Fine Arts Teacher Brian Schroyer sees in every student an artist in the making
BY KATE DUNLOP
Brian Schroyer P’22 has taught in the Arts Department at St. Paul’s School since 1999.
That’s more than half his lifetime.
It’s a milestone that can be attributed in part to the influence of his parents, who recognized and fully encouraged his artistic abilities early on, and of a high school art teacher who deputized him as a teaching assistant his senior year and later mentored him during his student teaching days. It is a powerful testament when a student looks at a teacher and thinks, I want to be just like her someday, but that is the power of a teacher: to shape and change futures.

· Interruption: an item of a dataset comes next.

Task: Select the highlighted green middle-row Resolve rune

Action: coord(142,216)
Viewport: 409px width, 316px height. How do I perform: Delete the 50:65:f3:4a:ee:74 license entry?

And that is the power Schroyer wields so well, as he teaches drawing, ceramics and web design. In the studio, he lives for the “aha moments,” when a student grasps a concept. Buzzing around his one-room schoolhouse of an art studio, with four levels of drawing students working side by side, he uses examples, metaphors and similes — anything that will help students tumble an idea over in their brains until, like a Rubik’s cube, it clicks and falls into place.
In Schroyer’s studio, everyone has potential: If you have the ability to dress yourself and can navigate a room full of furniture without injuring yourself, he says, you have all the cognitive ability and dexterity necessary to draw — and to draw well. The rest of it is tips, tricks and techniques that he will share, along with his permission to make a mess and fail and to learn from that because seeing what doesn’t work is just as valuable as seeing what does.
“I have had one to three sections of Drawing I every term for 25 years, and I’m not sick of it because spending time with those students, that’s where the gains are most rapid,” Schroyer says. “I have to assume that everyone has zero experience and I tell them, “If you’re not here of your own free will, don’t tell me. Just give me one week and we’ll see.’ They begin to believe in themselves and are willing to try much more ambitious projects. We’ve had visiting artists who say there’s no way I can be asking high school students to do certain things; then they see the results and can’t believe it.”
Schroyer grew up the oldest of five children in Vermont, studied studio art at Brigham Young University and art education at the University of Vermont, then earned an MFA at Lesley University. He was teaching on Nantucket when his sister, Carrie Johnson ’02, started at SPS and their mother encouraged him to look into teaching at private schools. His first year at SPS was Carrie’s second, and they saw each other every day.
Like own high school mentor, Schroyer has seen students go on to become teachers themselves. He’s mentored Penn Fellows. And he’s had former students return to share the many ways in which he has shaped and changed their futures.
Last summer, his middle daughter, Kayla ’22, who took drawing at SPS and is now at Brigham Young learning in the same studios where her father once created art, returned to Millville as an Advanced Studies Program teaching intern in his Studio Arts class. Art has long bonded the duo.
“Kayla sat right in front of me in chapel her first year, so we saw each other every day. The next year, she was all the way down at the other end and I could barely see her, so I got into the practice of leaving a drawing in her seat every day. Sometimes they were quick sketches and sometimes, after being on duty for three hours, they’d be pretty detailed. It was art every day, a way to be accountable to somebody else to produce art.”
After 26 years, Schroyer still finds his chosen path tremendously rewarding. And SPS? Well, it very much feels like home, with his family and his career right here.
Finding that you have a voice, that you can say things, that you can express yourself non-verbally — these are all valuable skills that students need moving ahead.